Maternal vaccination and protective immunity against Zika virus vertical transmission.

An important goal of the Zika virus (ZIKV) vaccine is to prevent a congenital syndrome in fetuses of pregnant women, but studies directly evaluating maternal vaccination for ZIKV are lacking. Here we report maternal vaccination using a live-attenuated ZIKV vaccine (3ʹUTR-∆10-LAV) in a pregnant mouse model. Maternal immunization with 3ʹUTR-∆10-LAV does not cause any adverse effects on pregnancy, fetal development, or offspring behavior. One maternal immunization fully protects dams against ZIKV infection and in utero transmission. Although neutralizing antibody alone is sufficient to prevent in utero transmission, a higher neutralizing titer is required to protect pregnant mice against in utero transmission than that required to protect non-pregnant mice against viral infection. The immunized dams transfer maternal antibodies to pups, which protect neonates against ZIKV infection.
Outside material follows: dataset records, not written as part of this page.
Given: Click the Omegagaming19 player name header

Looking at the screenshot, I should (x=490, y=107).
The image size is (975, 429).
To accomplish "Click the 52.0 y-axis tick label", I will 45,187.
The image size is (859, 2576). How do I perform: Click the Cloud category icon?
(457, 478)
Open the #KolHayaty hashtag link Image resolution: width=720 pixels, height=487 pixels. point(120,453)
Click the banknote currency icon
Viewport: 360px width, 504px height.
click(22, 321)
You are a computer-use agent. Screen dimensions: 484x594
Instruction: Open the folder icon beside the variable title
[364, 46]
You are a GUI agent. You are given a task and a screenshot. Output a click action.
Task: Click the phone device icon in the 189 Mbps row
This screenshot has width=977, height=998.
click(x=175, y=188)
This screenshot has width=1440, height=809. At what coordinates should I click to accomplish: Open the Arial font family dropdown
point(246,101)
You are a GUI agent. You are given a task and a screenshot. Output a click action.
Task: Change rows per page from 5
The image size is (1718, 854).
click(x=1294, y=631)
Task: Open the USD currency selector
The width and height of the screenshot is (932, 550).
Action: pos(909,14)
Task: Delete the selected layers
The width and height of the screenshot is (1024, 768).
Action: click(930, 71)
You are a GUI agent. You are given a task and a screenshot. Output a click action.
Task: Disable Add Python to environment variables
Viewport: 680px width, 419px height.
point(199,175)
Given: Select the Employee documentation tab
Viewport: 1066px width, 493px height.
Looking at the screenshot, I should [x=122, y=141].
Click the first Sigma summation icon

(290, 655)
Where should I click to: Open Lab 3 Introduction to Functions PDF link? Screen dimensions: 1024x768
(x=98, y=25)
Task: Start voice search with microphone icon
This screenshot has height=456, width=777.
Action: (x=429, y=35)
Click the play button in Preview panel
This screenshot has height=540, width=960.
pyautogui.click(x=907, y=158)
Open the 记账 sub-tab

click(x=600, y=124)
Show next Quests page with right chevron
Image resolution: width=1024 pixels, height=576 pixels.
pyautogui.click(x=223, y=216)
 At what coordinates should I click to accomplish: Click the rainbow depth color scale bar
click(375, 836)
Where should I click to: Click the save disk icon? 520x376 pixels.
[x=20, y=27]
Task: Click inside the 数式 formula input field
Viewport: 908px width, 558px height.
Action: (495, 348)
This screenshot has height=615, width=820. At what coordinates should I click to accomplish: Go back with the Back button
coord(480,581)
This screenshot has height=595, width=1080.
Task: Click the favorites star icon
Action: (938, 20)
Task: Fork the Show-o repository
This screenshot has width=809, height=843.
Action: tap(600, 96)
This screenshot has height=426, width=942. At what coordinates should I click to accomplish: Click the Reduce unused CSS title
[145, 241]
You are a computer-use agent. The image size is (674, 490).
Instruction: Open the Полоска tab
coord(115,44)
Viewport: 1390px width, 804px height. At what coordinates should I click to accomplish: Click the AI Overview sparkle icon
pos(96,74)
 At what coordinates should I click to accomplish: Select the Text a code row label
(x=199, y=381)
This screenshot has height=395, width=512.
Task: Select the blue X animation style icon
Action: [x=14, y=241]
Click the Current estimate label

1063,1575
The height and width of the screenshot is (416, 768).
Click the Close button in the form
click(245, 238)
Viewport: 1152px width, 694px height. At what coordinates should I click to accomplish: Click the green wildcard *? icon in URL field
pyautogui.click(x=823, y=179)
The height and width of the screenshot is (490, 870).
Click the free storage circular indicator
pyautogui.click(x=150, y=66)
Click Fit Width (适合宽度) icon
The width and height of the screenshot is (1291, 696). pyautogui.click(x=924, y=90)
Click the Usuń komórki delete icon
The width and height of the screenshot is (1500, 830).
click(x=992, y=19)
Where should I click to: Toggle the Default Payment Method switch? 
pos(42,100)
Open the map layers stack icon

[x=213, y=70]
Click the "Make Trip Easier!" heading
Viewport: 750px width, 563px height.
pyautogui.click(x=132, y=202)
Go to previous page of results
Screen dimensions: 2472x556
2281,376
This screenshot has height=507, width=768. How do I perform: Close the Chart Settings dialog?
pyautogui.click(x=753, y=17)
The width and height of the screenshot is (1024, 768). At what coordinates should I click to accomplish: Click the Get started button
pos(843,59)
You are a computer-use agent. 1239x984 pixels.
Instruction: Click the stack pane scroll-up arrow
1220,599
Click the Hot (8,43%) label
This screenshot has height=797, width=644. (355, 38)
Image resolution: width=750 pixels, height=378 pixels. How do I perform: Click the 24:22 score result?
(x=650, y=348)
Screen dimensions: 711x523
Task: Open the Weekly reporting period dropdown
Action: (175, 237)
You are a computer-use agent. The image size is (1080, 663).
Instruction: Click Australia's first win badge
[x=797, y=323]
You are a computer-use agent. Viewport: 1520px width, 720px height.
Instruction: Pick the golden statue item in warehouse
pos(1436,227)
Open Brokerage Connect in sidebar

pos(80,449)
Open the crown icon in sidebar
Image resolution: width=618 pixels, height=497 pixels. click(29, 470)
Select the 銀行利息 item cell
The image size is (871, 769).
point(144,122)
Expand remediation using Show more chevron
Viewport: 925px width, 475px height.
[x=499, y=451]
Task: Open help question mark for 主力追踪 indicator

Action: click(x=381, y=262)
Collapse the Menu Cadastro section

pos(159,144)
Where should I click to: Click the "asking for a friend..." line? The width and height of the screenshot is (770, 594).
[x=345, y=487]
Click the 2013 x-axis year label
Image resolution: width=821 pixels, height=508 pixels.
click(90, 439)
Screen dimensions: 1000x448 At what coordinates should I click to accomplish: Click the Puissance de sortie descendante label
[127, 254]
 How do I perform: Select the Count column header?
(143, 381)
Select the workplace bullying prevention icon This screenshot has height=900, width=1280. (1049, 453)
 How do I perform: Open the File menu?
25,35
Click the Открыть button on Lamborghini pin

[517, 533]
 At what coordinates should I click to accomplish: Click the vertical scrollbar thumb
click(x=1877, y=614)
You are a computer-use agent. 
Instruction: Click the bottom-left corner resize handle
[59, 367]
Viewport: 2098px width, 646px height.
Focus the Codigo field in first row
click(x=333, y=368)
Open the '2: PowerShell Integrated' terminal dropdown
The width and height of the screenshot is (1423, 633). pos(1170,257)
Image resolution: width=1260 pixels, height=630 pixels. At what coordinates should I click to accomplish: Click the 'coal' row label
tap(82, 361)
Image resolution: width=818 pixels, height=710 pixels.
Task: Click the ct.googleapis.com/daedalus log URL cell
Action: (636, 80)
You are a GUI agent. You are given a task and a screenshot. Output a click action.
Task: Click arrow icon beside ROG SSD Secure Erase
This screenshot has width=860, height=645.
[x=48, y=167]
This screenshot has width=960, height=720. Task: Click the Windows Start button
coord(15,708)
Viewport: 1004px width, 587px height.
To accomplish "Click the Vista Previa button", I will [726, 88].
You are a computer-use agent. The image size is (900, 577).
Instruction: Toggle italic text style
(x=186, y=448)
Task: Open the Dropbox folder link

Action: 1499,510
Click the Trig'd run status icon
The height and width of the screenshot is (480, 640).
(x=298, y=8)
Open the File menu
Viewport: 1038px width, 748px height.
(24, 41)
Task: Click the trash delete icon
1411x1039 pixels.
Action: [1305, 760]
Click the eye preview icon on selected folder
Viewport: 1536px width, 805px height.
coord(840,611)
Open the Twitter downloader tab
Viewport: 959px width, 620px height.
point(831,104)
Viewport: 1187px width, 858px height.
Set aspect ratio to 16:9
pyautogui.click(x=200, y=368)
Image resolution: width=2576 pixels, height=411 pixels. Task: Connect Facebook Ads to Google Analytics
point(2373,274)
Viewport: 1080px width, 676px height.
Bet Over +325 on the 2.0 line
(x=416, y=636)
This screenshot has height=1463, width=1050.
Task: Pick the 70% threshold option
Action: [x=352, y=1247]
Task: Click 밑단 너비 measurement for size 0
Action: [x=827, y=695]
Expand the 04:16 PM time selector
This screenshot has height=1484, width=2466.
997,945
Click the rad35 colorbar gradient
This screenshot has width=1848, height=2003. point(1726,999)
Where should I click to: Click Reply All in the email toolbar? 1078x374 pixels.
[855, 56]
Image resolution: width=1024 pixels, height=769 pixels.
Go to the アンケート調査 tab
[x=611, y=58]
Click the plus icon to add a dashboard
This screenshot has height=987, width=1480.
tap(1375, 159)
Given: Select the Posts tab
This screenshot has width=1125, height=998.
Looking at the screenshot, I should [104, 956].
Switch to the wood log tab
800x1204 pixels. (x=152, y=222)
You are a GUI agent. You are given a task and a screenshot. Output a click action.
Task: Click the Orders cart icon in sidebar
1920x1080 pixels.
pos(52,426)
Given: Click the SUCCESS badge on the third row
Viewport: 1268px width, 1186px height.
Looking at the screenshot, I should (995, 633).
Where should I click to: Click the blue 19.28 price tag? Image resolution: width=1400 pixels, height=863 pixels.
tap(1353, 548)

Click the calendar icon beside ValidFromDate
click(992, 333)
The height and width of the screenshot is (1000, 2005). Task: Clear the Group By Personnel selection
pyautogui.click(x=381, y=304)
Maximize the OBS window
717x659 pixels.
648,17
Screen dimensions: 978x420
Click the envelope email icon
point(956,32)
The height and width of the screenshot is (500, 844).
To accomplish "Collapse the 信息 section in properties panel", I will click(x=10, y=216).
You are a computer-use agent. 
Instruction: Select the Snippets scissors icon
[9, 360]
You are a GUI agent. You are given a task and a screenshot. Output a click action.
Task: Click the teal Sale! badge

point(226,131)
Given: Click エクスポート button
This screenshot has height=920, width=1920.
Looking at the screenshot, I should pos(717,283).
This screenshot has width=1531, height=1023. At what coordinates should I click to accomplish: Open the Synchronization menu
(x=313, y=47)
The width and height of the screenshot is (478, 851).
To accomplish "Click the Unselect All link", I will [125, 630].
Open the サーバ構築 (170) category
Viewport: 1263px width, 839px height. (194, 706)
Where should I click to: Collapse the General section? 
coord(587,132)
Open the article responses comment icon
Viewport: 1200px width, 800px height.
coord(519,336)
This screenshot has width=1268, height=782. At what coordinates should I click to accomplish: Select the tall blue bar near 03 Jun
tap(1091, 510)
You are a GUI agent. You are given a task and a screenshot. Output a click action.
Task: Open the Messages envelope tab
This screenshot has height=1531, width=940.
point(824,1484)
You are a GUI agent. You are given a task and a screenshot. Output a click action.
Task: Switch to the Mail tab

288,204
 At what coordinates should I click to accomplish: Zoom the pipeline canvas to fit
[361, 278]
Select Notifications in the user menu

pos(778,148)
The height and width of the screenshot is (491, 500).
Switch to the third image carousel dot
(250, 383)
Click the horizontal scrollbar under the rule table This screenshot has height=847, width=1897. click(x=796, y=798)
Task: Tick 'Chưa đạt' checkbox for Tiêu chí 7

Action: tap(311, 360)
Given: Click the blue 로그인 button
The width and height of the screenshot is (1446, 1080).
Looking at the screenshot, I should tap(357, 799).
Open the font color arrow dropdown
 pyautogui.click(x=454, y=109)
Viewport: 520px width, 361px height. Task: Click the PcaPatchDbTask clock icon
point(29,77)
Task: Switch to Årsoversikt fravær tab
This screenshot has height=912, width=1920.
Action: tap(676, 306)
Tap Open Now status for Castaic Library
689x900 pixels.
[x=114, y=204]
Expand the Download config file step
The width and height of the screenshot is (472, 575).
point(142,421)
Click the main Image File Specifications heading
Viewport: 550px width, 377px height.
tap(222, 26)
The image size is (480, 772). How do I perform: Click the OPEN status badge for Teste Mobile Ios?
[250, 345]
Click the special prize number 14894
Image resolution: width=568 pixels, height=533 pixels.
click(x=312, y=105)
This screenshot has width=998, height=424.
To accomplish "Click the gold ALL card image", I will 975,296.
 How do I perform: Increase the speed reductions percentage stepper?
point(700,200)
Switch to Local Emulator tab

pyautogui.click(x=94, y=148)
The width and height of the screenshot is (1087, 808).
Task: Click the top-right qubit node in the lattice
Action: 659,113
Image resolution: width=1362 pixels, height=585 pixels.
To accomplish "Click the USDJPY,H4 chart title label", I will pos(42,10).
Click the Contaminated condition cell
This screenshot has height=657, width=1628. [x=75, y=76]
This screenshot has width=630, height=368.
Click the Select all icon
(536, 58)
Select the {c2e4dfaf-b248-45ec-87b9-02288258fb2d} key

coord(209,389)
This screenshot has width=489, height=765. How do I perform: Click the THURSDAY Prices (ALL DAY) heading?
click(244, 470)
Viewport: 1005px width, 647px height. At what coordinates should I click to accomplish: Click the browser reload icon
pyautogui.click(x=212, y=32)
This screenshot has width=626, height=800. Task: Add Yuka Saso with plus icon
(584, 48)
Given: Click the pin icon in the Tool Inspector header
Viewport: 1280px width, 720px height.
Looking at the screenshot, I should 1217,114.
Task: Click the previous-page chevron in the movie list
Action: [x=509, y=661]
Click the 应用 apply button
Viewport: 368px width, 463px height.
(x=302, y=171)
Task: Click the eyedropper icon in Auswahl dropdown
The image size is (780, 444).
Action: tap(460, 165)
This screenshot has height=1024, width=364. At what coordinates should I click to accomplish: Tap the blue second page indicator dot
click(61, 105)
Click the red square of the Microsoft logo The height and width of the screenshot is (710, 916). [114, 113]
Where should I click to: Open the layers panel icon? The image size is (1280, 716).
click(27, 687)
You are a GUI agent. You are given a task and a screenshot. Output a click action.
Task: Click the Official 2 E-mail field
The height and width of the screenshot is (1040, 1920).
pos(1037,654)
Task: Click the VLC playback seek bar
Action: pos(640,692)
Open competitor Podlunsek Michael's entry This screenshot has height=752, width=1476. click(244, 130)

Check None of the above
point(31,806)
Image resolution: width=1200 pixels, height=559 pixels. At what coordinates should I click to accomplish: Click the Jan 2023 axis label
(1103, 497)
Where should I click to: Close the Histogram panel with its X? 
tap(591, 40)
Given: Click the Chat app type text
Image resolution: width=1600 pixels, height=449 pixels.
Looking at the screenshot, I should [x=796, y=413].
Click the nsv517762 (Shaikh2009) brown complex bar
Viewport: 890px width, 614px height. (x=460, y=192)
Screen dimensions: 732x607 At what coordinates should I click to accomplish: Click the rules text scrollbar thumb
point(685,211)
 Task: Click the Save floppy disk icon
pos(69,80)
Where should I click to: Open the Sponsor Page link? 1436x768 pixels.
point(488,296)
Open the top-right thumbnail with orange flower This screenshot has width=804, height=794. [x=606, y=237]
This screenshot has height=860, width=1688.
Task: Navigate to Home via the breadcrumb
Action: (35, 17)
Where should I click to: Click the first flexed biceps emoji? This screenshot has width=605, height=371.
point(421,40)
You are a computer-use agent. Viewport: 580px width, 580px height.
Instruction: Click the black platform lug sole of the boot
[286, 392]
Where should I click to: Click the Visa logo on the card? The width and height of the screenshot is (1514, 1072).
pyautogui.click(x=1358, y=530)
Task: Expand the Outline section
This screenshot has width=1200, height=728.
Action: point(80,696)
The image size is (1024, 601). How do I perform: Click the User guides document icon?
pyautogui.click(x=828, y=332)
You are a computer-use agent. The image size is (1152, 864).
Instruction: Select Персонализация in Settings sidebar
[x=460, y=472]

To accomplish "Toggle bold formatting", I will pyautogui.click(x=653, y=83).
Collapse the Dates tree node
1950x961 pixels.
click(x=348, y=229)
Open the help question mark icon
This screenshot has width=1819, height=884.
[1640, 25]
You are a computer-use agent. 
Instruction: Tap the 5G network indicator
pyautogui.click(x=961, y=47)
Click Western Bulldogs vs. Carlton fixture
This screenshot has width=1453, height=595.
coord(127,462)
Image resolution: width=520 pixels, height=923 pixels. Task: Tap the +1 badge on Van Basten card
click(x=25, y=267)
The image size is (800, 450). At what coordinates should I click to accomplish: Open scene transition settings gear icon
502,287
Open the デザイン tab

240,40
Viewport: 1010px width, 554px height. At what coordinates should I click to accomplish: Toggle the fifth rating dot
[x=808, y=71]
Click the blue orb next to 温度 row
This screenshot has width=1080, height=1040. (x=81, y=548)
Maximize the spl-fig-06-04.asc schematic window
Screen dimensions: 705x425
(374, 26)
Notably, pregnancy weakens maternal T cell response to 3ʹUTR-∆10-LAV vaccination. Our results suggest that, besides vaccinating non-pregnant individuals, 3ʹUTR-∆10-LAV may also be considered for maternal vaccination. A Zika virus vaccine should protect the fetus during pregnancy. Here, using a live-attenuated Zika vaccine, the authors show that a higher neutralizing antibody titer is required to protect from in utero transmission than to protect non-pregnant mice and that a single maternal immunization protects the fetus from infection and disease.